When an instance moves to another HV, its IP address has to be moved as well. Doing this for hundreds of thousands of VMs running on thousands of hypervisors is not trivial. Simple routing and bridging techniques used in enterprise networking wouldn’t scale.
The old solution: One-to-One NAT
Years ago, at the beginning of the Scaleway Elements Cloud ecosystem, we chose to address this problem using the principle of indirection.
Instead of assigning a publicly routable IP address to an instance, we provided it with a private one from the RFC1918 space (10.x.x.x) and then mapped it to a publicly routable IP using a centralized NAT solution.
Looking at the above schematic, if we want to move VM2 from HV10 to HV20 and VM5 from HV20 to HV10, we’ll need to assign new hypervisor-bound RFC1918 addresses to them and change the mapping on the NAT to preserve their public IP addresses:
While these addresses from RFC1918 space are often colloquially called “private” due to their non-publicly routable nature, they don’t have much to do with privacy.
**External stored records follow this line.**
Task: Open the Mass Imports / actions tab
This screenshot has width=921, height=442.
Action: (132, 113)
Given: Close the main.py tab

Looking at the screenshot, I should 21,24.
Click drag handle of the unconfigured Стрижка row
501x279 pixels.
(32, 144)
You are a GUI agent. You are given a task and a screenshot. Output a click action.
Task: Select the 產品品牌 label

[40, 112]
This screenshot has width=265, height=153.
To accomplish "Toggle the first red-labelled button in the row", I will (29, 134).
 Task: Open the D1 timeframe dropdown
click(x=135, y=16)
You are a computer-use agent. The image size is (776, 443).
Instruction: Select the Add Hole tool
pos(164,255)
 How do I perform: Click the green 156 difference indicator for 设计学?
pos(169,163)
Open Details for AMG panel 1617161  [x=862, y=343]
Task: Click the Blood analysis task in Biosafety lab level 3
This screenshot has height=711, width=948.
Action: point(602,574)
These IP addresses are reachable by all Scaleway customers and don’t provide any additional security compared to public IP addresses.
If you are interested in private communication between instances, you should consider using Scaleway Private Networks, which provide a communication channel isolated from other customers.
Meet Natasha, our high-performance stateless NAT engine
While NAT is a well-known technique widely used in enterprise and ISP networks, its primary goal is to reduce the use of public IPv4 addresses by mapping many “private” IPv4 addresses to a single public one in a 1:N fashion.
Such 1:N address translation requires so-called stateful packet processing with port mapping, sometimes called NAPT. While inevitable in some network applications, this is not what Scaleway wanted to use due to many limitations and poor scaling. So we decided to implement 1:1 NAT, sometimes called basic NAT, which doesn’t require stateful packet processing.
One of the pitfalls of this approach is that most commercial and open-source NAT implementations don’t support stateless 1:1 mapping and focus on the stateful 1:N translation, as this is the most common NAT use case. So we had to write our own high-performance stateless NAT engine, Natasha.
Despite many doubts and internal debates at the beginning, it turned out that Natasha did the job pretty well, and the performance we achieved was measured in hundreds of gigabits per second. Each Scaleway AZ is equipped with a highly available cluster of 4 to 32 Natasha machines, depending on the size of the AZ.
Known limitations of the NAT solution
But even with great performance, stateless NAT has a number of inconveniences. Let’s look at them more closely.
Lack of transparency for the customer
Customers need to consider that the IP addresses assigned directly to an instance's network interface might change. For example, if you use these addresses for frontend-backend communication with Access Control Lists (ACLs) or security groups, you have to update these ACLs when the addresses change. Scaleway provides a number of tools, for example, dynamic DNS records for public and private addresses, which are updated automatically, but all this still requires action at the customer end.
Long switchover time
It takes time to update the NAT mapping tables. When an instance moves to another host, it takes up to 20 seconds until the new private address is mapped to its public address.
1:1 NAT isn’t useful for IPv6 addresses
While not technically impossible, adopting 1:1 NAT for IPv6 would be against the very idea of IPv6 and the best practices in the industry. So we don’t use this technique for IPv6 addresses; instead, we route the IPv6 range directly to the hypervisor running the instance, meaning that IPv6 changes when the instance is moved. This, of course, significantly reduces the number of use cases of IPv6 for customer applications.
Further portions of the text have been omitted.